Simple predictors using the past trainLength values of the time series to
predict its next value.
---INPUTS:
y, the input time series
forecastMeth, the forecasting method:
(i) 'mean': local mean prediction using the past trainLength time-series
values,
(ii) 'median': local median prediction using the past trainLength
time-series values
(iii) 'lfit': local linear prediction using the past trainLength
time-series values.
trainLength, the number of time-series values to use to forecast the next value
---OUTPUTS: the mean error, stationarity of residuals, Gaussianity of
residuals, and their autocorrelation structure.

We can also inspect this code FC_LocalSimple directly for more information. Like all code files for computing time-series features, FC_LocalSimple.m is located in the Operations directory of the hctsa repository. Inspecting the code file, we see that running FC_LocalSimple(y,'mean',3) does forecasting using local estimates of the time-series mean (since the second input to FC_LocalSimple, forecastMeth is set to 'mean'), using the previous three time-series values to make the prediction (since the third input to FC_LocalSimple, trainLength is set to 3).

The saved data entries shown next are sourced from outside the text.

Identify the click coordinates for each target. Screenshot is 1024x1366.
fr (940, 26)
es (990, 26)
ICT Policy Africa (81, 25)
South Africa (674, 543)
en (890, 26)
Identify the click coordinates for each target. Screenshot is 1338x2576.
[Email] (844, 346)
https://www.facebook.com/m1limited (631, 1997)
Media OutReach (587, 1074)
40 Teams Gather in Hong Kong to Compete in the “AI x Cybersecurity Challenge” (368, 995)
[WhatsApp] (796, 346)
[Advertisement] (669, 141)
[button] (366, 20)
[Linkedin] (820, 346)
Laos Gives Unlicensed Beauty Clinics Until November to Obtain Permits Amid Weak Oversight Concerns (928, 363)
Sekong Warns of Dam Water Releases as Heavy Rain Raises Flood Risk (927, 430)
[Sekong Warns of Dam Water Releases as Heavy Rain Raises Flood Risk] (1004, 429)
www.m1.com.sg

To understand what the specific output quantity from this code is that came up as being highly informative in our TS_TopFeatures analysis, we need to look for the output labeled taures of the output structure produced by FC_LocalSimple. We discover the following relevant lines of code in FC_LocalSimple.m:

% Autocorrelation structure of the residuals:
out.ac1 = CO_AutoCorr(res,1,'Fourier');
out.ac2 = CO_AutoCorr(res,2,'Fourier');
out.taures = CO_FirstZero(res,'ac');

This shows us that, after doing the local mean prediction, FC_LocalSimple then outputs some features on whether there is any residual autocorrelation structure in the residuals of the rolling predictions (the outputs labeled ac1, ac2, and our output of interest: taures). The code shows that this taures output computes the CO_FirstZero of the residuals, which measures the first zero of the autocorrelation function (e.g., cf help CO_FirstZero). When the local mean prediction still leaves a lot of autocorrelation structure in the residuals, our feature, FC_LocalSimple_mean3_taures, will thus take a high value.

Visualizing outputs

Once we've seen the code that was used to produce a feature, and started to think about how such an algorithm might be measuring useful structure in our time series, we can then check our intuition by inspecting its performance on our dataset (as described in Investigating specific operations).

For example, we can run the following:

TS_FeatureSummary(3016,'raw',true);

which produces a plot like that shown below. We have run this on a dataset containing noisy sine waves, labeled 'noisy' (red) and periodic signals without noise, labeled 'periodic' (blue):

In this plot, we see how this feature orders time series (with the distribution of values shown on the left, and split between the two groups: 'noisy', and 'periodic'). Our intuition from the code, that time series with longer correlation timescales will have highly autocorrelated residuals after a local mean prediction, appears to hold visually on this dataset. In general, the mechanism provided by TS_FeatureSummary to visualize how a given feature orders time series, including across labeled groups, can be very useful for feature interpretation.

Summary

hctsa contains a large number of features, many of which can be expected to be highly inter-correlated on a given time-series dataset. It is thus crucial to explore how a given feature relates to other features in the library, e.g., using the correlation matrix produced by TS_TopFeatures (cf. Finding informative features), or by searching for features with similar behavior on the dataset to a given feature of interest (cf. Finding nearest neighbors). In a specific domain context, the analyst typically needs to decide on the trade-off between more complicated features that may have slightly higher in-sample performance on a given task, and simpler, more interpretable features that may help guide domain understanding. The procedures outlined above are typically the first step to understanding a time-series analysis algorithm, and its relationship to alternatives that have been developed across science.